- Arnia
- Interactive map of Arniya
- Country: India
- State: Bihar
- Region: Mithila region
- Division: Tirhut division
- District: Vaishali district
- Block: Jandaha

Population (2011)
- • Total: 10,379
- Demonym: Maithil

Language
- • Official: Hindi

Local Language
- • Mother Language: Maithili language

= Arnia (village) =

Village in Bihar

Arnia (Maithili: अरनिया) also written as Arniya is a village in the Jandaha block of the Vaishali district in the Mithila region of the Bihar state in India. It is connected by the National Highway 322 with the other part of the country. The local language of the village is Maithili. Hindi is the official language. The total population of the village is 10379.

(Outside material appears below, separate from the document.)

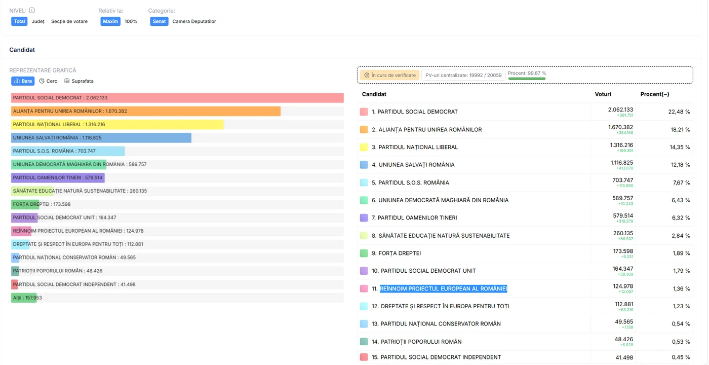709x365 pixels.
Task: Click the Procent(~) column header
Action: tap(655, 94)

In the village of Arnia, the people celebrate Vidyapati Jayanti with a great pomp. Vidyapati was a great Maithili poet. The Vidyapati Jayanti refers to the celebration of the birth anniversary of the poet Vidyapati. The Chhath Puja is a major festival celebrated in the village and its surroundings.

== Geography ==
The village of Arnia is situated on the Gangetic plains. The bank of the Ganga river is only 15 kilometres in the south direction from the village. Peerapur is the neighbour village in the north direction of the Arnia village. There is a pond for Chhath Puja Ghat in the panchayat of Arnia, whose half part belongs to the panchayat of Peerapur.